Menu
Amazon CloudSearch
Developer Guide (API Version 2013-01-01)

Preparing Your Data for Amazon CloudSearch

You need to format your data in JSON or XML before you can upload it to your search domain for indexing. Each item that you want to be able to receive as a search result is represented as a document. Every document has a unique document ID and one or more fields that contain the data that you want to search and return in results. These document fields are used to populate the index fields you configure for your domain. For more information, see configure indexing options.

Creating Document Batches describes how to format your data. For a detailed description of the Amazon CloudSearch JSON and XML schemas, see the Document Service API.

Mapping Document Data to Index Fields in Amazon CloudSearch

To populate the fields in your index, Amazon CloudSearch reads the data from the corresponding document fields. Every field specified in your document data must be configured in your indexing options. Documents can contain a subset of the fields configured for the domain—every document does not have to contain all fields. In addition, you can populate additional fields in your index by copying the data from one field to another. This enables you to use the same source data in different ways by configuring different options for the fields.

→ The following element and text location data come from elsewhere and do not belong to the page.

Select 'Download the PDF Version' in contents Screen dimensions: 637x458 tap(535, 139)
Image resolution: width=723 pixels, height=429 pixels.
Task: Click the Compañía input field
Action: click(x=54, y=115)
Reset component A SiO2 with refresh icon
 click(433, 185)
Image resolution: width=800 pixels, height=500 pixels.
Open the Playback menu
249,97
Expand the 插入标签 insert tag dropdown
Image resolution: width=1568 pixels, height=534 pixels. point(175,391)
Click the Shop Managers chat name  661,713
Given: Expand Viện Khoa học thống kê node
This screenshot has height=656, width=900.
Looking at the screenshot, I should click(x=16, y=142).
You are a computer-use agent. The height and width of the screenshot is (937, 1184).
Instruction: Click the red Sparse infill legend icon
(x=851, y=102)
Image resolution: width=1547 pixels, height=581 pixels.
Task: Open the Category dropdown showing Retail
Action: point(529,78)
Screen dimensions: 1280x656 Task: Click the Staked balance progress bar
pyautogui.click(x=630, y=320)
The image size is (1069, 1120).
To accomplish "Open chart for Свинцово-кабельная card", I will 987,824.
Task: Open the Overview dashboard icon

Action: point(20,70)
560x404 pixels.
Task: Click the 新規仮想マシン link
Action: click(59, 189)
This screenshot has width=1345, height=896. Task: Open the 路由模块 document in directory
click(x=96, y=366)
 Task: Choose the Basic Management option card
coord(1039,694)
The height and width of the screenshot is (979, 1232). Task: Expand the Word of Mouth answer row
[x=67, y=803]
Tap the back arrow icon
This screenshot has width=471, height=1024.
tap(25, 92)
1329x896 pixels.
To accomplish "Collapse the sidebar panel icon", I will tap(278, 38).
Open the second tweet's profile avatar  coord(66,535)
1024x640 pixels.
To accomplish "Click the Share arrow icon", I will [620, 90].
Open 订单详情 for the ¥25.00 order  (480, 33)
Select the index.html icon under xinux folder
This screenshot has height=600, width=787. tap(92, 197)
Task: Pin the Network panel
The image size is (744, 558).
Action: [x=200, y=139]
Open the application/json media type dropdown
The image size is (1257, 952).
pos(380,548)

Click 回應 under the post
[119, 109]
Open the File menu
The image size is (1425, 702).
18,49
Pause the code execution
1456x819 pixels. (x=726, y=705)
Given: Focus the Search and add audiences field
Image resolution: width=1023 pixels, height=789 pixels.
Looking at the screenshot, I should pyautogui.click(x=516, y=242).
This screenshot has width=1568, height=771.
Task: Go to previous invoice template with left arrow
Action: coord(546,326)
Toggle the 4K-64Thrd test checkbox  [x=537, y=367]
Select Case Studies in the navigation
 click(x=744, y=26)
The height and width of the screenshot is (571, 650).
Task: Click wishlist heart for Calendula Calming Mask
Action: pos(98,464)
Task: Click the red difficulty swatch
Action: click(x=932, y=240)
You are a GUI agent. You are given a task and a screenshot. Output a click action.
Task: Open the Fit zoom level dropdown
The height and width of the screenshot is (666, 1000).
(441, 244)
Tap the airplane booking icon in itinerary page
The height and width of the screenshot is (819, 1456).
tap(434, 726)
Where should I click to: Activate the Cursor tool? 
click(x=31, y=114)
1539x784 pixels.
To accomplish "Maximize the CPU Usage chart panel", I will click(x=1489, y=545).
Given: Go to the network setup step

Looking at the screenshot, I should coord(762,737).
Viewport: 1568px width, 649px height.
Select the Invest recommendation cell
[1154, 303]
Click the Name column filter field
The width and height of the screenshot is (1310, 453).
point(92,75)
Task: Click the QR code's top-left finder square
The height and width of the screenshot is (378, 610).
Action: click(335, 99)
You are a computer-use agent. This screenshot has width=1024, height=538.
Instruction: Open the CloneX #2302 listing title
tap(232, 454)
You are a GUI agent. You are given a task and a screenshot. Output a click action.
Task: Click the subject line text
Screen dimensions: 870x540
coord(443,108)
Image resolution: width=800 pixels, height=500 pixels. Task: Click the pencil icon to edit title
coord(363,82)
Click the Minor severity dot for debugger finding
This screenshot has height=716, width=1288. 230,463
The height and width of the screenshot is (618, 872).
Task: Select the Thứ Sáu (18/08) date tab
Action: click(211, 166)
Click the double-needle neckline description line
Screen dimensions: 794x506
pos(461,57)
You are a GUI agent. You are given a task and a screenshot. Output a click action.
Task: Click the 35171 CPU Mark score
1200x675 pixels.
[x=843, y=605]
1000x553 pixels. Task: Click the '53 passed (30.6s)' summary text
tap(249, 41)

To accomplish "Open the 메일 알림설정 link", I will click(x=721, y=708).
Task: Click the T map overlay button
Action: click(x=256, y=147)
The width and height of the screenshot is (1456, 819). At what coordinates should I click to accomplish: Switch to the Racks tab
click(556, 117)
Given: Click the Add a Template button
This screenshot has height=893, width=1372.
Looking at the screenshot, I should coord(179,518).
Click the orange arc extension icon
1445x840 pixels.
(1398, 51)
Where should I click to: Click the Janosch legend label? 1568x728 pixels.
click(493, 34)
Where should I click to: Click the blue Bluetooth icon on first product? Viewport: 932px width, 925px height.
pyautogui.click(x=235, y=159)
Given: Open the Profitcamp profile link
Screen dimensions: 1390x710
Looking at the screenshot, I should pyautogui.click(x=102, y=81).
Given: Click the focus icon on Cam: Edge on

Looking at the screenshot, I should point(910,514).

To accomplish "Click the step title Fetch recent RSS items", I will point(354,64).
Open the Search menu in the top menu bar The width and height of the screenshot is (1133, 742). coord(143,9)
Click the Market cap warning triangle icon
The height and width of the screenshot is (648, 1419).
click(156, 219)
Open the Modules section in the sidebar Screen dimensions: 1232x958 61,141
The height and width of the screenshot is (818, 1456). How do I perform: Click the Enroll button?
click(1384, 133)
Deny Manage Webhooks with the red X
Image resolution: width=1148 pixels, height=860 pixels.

An array field such as text-array can contain up to 1000 values. At search time, the document is returned as a hit if any of those values match the search query.

Creating Document Batches in Amazon CloudSearch

You create document batches to describe the data that you want to make searchable. When you send document batches to a domain, the data is indexed automatically according to the domain's indexing options. The command line tools and Amazon CloudSearch console can automatically generate document batches from a variety of source documents.

A document batch is a collection of add and delete operations that represent the documents you want to add, update, or delete from your domain. Batches can be described in either JSON or XML. The maximum batch size is 5 MB. The maximum size of an individual document is 1 MB.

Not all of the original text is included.